As trusted providers for this patient population, LTC pharmacies are also administering COVID-19 vaccines. Member organizations of the Senior Care Pharmacy Coalition alone have provided hundreds of thousands of vaccines this year as part of the successful effort to protect people at highest risk of death. However, federal reimbursements do not account for the higher costs of vaccine administration in LTC settings, leaving 40 percent of the costs not covered – and forcing LTC pharmacies to absorb the burden of costs that worsen pandemic-related revenue declines.
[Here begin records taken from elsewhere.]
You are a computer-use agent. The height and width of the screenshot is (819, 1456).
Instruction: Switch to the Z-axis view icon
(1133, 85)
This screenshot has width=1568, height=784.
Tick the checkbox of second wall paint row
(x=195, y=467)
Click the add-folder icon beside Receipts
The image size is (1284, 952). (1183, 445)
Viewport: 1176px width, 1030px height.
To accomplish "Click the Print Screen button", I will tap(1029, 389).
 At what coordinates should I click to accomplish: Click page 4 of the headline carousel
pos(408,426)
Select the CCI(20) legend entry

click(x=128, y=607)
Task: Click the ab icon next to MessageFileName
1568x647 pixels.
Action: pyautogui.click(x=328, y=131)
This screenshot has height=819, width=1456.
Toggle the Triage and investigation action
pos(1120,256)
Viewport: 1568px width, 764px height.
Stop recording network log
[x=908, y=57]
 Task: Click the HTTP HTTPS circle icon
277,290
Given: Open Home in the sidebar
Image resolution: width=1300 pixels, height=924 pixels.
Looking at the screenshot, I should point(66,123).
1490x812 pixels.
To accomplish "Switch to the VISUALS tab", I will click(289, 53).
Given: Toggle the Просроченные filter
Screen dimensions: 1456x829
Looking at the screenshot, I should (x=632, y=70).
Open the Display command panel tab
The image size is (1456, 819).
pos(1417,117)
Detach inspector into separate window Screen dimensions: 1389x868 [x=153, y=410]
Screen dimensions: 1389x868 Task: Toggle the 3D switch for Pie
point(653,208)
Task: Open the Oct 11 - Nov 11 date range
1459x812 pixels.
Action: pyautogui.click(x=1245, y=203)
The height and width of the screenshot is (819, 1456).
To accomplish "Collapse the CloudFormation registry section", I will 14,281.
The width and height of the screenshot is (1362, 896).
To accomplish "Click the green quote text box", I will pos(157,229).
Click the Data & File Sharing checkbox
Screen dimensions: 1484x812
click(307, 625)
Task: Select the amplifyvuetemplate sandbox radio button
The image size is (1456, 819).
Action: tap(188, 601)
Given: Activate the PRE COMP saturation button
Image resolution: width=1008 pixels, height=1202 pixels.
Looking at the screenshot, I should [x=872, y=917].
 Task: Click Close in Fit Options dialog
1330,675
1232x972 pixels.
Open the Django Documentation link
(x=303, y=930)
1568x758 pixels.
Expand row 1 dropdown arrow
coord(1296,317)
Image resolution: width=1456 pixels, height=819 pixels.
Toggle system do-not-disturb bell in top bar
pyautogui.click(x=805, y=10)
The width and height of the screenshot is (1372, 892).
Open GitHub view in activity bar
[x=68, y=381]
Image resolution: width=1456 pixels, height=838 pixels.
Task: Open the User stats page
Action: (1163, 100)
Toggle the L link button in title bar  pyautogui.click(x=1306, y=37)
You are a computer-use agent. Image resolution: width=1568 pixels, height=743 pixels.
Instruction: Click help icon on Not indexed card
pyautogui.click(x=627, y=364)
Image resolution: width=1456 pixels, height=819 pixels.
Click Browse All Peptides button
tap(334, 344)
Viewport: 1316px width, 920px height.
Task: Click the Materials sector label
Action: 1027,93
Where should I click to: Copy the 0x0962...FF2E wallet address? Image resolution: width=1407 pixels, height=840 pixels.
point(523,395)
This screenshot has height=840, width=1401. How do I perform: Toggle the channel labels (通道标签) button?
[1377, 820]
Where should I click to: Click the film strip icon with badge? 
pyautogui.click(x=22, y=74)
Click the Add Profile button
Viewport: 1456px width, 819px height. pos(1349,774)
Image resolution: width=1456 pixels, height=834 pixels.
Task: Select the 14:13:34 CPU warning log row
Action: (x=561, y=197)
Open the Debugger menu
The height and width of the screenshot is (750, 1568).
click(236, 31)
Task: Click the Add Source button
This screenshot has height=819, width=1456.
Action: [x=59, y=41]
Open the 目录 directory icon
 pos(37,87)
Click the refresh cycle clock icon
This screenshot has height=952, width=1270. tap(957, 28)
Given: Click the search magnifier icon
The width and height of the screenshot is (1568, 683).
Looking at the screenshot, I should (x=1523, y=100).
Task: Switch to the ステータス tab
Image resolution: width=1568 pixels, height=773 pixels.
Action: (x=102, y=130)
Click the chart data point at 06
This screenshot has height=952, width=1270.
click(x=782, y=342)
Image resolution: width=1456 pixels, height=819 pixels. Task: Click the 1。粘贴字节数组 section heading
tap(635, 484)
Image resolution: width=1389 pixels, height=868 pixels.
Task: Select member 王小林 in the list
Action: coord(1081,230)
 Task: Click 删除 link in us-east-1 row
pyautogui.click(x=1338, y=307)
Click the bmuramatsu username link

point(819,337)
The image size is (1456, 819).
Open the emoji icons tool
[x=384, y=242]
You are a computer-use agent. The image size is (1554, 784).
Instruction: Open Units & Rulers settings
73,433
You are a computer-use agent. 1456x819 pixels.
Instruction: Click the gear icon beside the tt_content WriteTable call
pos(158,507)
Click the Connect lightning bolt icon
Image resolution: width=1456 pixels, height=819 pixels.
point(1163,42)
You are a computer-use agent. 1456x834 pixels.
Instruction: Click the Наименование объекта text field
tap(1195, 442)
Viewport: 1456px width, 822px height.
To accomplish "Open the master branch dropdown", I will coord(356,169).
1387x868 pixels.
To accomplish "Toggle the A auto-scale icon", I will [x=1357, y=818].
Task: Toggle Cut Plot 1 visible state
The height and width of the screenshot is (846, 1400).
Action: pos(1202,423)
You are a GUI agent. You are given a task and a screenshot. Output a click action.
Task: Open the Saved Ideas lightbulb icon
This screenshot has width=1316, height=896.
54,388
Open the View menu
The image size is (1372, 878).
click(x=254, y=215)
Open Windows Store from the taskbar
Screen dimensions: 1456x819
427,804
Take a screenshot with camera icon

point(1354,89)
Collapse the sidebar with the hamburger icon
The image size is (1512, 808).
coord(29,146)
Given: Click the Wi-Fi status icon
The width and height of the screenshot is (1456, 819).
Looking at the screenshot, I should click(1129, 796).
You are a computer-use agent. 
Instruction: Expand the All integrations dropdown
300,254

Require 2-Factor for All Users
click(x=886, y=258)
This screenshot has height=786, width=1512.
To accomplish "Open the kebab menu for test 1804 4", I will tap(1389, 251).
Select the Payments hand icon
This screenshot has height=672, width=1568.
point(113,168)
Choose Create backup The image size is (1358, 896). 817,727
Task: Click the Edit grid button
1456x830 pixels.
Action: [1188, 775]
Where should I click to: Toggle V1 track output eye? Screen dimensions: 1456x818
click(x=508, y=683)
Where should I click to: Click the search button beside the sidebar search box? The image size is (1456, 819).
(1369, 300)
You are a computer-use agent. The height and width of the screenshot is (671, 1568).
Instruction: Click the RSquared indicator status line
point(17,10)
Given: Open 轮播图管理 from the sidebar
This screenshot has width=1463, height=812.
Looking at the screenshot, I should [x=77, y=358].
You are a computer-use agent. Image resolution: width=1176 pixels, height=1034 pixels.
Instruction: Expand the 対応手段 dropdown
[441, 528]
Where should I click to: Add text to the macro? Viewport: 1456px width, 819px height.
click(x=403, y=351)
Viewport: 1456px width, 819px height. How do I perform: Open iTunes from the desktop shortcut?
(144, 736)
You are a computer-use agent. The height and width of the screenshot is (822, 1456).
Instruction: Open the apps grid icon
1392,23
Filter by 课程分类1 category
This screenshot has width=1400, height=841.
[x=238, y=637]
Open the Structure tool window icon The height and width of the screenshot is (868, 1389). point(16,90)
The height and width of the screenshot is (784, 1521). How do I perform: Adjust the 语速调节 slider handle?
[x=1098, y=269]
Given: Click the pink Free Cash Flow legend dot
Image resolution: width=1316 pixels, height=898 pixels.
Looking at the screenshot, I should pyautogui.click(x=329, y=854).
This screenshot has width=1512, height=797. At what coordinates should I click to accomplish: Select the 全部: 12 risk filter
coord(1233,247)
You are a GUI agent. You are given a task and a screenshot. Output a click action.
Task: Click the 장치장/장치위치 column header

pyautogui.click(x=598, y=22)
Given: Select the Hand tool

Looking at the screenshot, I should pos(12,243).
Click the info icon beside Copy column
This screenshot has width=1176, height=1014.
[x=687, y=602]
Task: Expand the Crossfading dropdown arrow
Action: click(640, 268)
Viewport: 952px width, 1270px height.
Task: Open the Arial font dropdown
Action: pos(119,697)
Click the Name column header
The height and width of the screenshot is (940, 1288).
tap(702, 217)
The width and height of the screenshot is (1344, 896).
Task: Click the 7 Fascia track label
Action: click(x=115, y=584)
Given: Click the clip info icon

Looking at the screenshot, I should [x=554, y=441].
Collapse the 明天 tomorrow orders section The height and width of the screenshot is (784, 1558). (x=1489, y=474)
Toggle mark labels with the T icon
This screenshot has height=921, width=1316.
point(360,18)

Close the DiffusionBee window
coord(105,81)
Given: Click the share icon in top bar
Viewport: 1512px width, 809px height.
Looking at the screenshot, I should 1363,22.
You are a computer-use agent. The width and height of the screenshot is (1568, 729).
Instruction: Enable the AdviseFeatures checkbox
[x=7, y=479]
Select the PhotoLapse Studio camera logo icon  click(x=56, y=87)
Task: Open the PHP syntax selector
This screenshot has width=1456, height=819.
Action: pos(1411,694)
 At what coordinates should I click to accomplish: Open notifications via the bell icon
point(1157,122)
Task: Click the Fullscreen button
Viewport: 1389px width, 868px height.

The impact on LTC pharmacies mirrors the impact on nursing homes and assisted living facilities. In 2020, HHS allocated more than $12 billion in much-deserved assistance to these LTC facilities. By contrast, and despite substantial bipartisan support, HHS provided almost no relief to LTC pharmacies, with most applications for relief flatly denied. Secretary Becerra must prioritize LTC pharmacies in the next distribution from the Provider Relief Fund, particularly as many providers who received relief last year seek additional relief this year.

SCPC estimates that proportionate relief for LTC pharmacies would likely cost no more than $370 million. This would be money well-spent; LTC pharmacy services are the backbone of care for the most vulnerable members of society. If LTC facilities do not get medication management right for their residents, the results can be dire – unnecessary trips to the hospital, deteriorating health and even death. For anyone who has ever watched an aging relative struggle to manage dozens of pill bottles as health deteriorates and cognitive impairment advances, the value of LTC pharmacy patient care and services becomes obvious. “Care” must be exactly that – tending to vulnerable citizens’ health needs with attention, commitment and empathy.

We cannot wait any longer. LTC pharmacies need assistance from the Provider Relief Fund right now to continue meeting the unprecedented and ongoing impact of the pandemic and to ensure that LTC facility residents receive the best care available. HHS must ensure LTC pharmacies, and the residents they serve, get the help they desperately need and deserve. While many worthy providers received much needed funding last year and deserve the additional relief they seek, we cannot ignore the LTC pharmacies that remain on the front lines.

 

Alan Rosenbloom is the president and CEO of the Senior Care Pharmacy Coalition.